Our vets go through a lot to serve our country, and many times they have trouble getting the care they deserve when they get home. At Affordable Marijuana License, we want to do everything we can to help our vets. We make it easy to apply & schedule online & Dr. Pulido will do everything within his power to help you qualify and get medical marijuana so you can get relief for your condition. And even though we’re the most affordable medical marijuana doctor in the state, we offer a 10% discount to veterans.
What Veterans Should Know About Medical Marijuana
Despite the federal cannabis prohibition, regulations are continuously evolving. To gain more clarity on the rules for veterans surrounding marijuana use, the US Department of Veterans Affairs has outlined some guidelines below.
As of November 2021, the regulations stand as follows:
-Veterans will not be denied VA benefits because of marijuana use.
-Veterans are encouraged to discuss marijuana use with their VA providers.
-VA health care providers will record marijuana use in the Veteran’s VA medical record in order to have the information available in treatment planning. As with all clinical information, this is part of the confidential medical record and protected under patient privacy and confidentiality laws and regulations.
-VA clinicians may not recommend medical marijuana.
-VA clinicians may only prescribe medications that have been approved by the U.S. Food and Drug Administration (FDA) for medical use.

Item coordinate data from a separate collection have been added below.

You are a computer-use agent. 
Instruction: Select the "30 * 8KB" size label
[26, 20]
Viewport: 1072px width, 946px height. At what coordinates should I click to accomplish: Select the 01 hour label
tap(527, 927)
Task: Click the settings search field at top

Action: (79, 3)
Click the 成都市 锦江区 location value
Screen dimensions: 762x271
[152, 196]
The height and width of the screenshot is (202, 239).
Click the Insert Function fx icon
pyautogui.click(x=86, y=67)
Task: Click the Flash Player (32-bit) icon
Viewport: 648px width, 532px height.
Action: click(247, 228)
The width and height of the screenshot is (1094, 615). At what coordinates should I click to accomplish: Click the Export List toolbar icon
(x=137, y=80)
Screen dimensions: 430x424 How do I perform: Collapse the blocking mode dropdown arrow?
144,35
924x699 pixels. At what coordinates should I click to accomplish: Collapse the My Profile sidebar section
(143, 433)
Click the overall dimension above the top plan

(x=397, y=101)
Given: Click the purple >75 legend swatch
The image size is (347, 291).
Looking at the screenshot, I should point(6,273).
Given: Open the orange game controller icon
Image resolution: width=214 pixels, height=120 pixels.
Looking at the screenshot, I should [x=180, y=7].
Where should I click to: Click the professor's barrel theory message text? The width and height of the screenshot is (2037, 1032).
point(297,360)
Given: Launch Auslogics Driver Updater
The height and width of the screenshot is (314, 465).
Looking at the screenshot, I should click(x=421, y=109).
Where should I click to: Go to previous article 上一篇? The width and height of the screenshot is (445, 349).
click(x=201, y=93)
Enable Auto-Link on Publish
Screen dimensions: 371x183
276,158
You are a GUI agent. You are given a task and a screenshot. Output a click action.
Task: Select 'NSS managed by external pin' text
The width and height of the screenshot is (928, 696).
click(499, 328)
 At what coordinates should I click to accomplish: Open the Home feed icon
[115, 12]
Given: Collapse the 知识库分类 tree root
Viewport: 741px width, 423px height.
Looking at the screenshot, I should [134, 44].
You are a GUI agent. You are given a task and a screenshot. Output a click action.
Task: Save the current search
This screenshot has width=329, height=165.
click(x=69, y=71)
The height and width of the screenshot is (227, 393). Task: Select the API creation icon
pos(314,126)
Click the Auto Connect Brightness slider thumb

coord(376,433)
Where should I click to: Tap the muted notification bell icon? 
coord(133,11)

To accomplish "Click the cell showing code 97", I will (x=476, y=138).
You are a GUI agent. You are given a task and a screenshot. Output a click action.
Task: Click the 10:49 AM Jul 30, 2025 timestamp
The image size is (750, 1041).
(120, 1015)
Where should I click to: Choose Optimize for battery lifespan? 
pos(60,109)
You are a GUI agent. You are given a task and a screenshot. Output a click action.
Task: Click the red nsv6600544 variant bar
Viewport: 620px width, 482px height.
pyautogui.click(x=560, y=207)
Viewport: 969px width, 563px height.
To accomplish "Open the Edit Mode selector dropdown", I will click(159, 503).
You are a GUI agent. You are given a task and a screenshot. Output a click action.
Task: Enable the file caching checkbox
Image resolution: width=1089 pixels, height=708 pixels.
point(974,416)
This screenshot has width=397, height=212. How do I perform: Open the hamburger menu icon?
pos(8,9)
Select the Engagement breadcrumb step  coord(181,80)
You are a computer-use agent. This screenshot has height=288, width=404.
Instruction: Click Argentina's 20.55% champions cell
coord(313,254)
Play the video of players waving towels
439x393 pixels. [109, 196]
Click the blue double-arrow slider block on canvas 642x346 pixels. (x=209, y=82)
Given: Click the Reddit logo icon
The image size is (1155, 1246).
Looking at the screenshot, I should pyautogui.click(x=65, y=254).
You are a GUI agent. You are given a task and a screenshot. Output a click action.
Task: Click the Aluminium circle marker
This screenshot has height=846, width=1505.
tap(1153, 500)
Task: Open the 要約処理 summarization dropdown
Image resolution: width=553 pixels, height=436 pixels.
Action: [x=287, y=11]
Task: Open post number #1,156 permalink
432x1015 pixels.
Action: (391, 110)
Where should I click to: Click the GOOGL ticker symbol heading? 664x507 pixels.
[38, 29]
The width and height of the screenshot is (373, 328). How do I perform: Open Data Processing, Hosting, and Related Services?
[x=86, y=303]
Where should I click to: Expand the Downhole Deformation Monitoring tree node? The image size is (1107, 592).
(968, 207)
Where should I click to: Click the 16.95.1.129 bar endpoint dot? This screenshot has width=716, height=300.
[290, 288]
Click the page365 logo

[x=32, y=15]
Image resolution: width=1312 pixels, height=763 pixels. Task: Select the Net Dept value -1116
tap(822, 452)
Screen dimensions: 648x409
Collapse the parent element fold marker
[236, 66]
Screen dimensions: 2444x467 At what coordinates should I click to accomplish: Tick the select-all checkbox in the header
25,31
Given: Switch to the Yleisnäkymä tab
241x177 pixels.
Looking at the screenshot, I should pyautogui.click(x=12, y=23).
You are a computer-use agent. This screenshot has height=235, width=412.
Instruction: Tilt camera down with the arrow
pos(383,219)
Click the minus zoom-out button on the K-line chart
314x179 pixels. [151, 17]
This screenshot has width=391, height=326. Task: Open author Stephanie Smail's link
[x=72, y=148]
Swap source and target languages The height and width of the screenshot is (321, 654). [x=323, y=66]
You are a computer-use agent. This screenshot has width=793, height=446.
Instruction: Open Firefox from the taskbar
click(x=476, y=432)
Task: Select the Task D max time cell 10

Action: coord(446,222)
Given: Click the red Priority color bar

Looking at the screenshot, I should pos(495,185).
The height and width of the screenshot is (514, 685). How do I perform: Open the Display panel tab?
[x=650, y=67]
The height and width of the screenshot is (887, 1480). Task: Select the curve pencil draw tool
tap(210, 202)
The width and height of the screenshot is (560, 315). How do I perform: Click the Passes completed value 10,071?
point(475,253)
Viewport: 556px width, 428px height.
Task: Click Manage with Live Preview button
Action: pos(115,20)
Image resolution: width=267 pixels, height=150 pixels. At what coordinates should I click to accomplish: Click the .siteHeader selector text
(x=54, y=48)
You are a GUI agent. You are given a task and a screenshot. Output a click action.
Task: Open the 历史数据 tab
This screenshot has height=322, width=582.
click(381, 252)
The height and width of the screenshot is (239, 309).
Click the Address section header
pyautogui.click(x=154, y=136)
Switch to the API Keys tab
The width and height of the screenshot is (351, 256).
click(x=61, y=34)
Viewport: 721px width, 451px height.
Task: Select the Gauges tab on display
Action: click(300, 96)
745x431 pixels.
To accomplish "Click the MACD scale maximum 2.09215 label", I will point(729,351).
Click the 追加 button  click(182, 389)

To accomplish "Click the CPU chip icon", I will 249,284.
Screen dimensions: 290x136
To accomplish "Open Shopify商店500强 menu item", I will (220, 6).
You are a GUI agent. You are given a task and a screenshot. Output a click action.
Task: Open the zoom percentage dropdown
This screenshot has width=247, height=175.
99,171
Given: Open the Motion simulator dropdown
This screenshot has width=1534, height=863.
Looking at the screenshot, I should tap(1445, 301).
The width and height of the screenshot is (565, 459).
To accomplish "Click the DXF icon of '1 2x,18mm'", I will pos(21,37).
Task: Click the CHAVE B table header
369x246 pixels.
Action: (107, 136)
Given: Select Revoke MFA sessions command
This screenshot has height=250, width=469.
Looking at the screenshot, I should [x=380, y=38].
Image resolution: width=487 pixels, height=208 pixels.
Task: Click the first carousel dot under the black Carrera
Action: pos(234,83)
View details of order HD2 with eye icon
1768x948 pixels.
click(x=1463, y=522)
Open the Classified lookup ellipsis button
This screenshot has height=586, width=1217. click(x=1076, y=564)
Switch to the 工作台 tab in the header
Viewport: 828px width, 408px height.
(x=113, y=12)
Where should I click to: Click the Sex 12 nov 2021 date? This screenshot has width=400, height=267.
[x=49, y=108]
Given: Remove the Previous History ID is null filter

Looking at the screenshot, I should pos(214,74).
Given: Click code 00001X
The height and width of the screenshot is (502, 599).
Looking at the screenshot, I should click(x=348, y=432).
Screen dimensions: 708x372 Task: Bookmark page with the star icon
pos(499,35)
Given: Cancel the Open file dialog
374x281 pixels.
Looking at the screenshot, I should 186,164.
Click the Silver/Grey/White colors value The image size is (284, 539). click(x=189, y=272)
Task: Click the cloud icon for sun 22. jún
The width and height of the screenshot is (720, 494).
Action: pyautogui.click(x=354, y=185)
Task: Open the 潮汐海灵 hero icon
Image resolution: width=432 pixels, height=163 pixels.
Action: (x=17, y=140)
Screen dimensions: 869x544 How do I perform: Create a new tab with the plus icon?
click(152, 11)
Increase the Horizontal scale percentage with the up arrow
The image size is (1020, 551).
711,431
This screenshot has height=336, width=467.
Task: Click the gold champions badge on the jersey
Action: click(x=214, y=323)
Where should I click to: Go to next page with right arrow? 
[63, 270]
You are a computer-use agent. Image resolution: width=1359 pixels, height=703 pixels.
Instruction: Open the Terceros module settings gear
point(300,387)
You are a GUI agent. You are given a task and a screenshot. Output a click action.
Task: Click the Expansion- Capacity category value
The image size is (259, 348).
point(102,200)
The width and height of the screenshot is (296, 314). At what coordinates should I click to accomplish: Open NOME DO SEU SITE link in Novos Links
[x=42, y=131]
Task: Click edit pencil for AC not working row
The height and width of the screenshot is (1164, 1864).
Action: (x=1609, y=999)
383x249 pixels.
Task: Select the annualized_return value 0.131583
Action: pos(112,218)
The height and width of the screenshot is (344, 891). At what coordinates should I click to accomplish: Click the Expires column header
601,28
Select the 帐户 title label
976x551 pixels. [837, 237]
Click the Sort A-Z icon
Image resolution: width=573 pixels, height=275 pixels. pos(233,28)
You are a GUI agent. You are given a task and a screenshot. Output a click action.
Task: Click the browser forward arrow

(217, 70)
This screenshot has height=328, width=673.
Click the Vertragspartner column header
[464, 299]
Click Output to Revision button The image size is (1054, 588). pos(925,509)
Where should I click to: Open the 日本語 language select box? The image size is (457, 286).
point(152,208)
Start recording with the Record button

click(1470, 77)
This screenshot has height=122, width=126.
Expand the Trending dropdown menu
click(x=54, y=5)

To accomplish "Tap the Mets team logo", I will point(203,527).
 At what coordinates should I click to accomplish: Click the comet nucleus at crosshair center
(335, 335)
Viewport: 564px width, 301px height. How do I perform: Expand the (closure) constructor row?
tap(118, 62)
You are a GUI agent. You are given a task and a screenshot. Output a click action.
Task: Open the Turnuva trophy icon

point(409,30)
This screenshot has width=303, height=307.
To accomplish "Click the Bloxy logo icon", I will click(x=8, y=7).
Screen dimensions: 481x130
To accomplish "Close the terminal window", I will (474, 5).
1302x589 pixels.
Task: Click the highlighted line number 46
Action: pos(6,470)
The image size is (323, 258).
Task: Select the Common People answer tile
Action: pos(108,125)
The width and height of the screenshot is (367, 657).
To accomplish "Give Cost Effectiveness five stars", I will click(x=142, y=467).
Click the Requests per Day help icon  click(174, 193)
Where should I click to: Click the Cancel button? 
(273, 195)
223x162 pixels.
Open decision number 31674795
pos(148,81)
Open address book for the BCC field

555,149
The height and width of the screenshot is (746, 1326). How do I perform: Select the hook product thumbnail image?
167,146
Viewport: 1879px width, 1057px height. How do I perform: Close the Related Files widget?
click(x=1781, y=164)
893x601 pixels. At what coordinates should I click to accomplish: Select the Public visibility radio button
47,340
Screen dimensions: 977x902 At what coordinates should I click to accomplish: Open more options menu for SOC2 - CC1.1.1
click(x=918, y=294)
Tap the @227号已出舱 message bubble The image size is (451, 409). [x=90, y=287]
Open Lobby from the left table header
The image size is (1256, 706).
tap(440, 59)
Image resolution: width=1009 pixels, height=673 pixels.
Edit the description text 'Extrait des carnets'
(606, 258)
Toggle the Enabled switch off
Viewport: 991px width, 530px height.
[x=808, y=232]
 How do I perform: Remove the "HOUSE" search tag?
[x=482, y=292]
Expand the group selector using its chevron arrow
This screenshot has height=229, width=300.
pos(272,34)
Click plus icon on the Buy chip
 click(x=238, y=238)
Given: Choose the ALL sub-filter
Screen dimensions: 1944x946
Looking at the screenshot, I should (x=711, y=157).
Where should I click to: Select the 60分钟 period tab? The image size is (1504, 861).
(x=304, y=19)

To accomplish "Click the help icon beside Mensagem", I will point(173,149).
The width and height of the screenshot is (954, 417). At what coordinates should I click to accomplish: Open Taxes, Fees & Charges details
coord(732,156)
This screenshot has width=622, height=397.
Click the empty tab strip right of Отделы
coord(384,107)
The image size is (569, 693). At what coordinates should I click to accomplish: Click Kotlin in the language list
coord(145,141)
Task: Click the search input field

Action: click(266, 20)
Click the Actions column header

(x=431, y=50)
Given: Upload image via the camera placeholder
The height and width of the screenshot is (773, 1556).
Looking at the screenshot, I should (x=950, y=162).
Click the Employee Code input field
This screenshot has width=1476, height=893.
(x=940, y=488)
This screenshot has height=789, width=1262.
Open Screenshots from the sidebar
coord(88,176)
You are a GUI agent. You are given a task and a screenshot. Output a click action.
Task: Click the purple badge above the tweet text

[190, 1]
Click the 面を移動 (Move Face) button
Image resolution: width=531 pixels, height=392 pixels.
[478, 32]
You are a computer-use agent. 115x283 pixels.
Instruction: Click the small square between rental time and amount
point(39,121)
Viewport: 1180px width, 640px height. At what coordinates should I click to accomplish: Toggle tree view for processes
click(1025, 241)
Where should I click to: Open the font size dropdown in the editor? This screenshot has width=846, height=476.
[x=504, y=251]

At present most products containing tetrahydrocannabinol (THC), cannabidiol (CBD), or other cannabinoids are not approved for this purpose by the FDA.
-VA clinicians may not complete paperwork/forms required for Veteran patients to participate in state-approved marijuana programs.
-VA pharmacies may not fill prescriptions for medical marijuana.
-VA will not pay for medical marijuana prescriptions from any source.
-VA scientists may conduct research on marijuana benefits and risks, and potential for abuse, under regulatory approval.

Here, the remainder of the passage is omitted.